His post commission was confirmed by the Admiralty on 5 April 1803.
While in command of the Leopard (50) he carried out a survey of the shoals off the north-east coast of Ceylon and between them and Point Calymere.
He also ascertained the exact position of most places on the coast of India. This information he imparted to the hydrographer James Horsburgh, for use in his Sailing Directions when they both sailed for England in the East Indiaman Cirencester in 1805, after Capt. Heywood had been obliged to resign his ship due to ill health and the death of his elder brother, which required his presence to sort out family affairs.
The Admiralty subsequently published many of his charts.

In October 1806 he served in Polyphemus as flag captain to Rear Ad. Sir George Murray and in the spring of 1807 they sailed from the Cape of Good Hope with more than 4,000 troops in a fleet of transports for the Rio de la Plata to join in the unsuccessful attempt to recapture Buenos Aires.
He subsequently acted as captain of Pulteney Malcolms Donegal and in May 1809 he was appointed to the new 36-gun frigate Nerus.
In April 1810 he brought the body of Vice Ad. Lord Collingwood back from the Mediterranean.
In 1811 he was responsible for the protection of British merchants and shipping at Buenos Aires where a civil war was raging and returned home in January 1812.
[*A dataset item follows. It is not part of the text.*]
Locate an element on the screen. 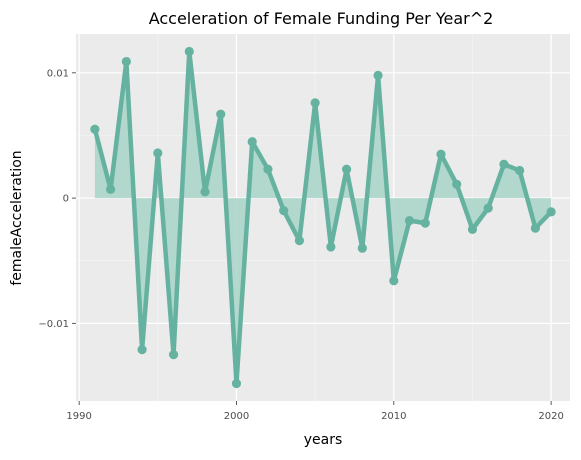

He resumed his station as senior officer in la Plata until July 1813 when he removed to Montague at Rio de Janeiro and returned to Portsmouth in October 1813.

After re-fitting she served on the North Sea station, and accompanied Louis XVIII on his return to France in April 1814. In 1815, after Napoleon returned from Elba, she was ordered to the Mediterranean but arrived in the Adriatic too late to assist the Austrians in the war against Joachim Murat.
Capt. Heywood convoyed a large number of troops from Naples to Genoa and Marseilles and then acted as senior officer at Gibraltar until February 1816.
Montague returned to England and was put out of commission at Chatham on 16 June 1816 and on 31 July at the age of 43, after spending 30 years of his life away at sea, Peter Heywood married Frances, the only daughter of Francis Simpson of Plean House, Stirlingshire.
He died on 10 February 1831, aged 58, in London.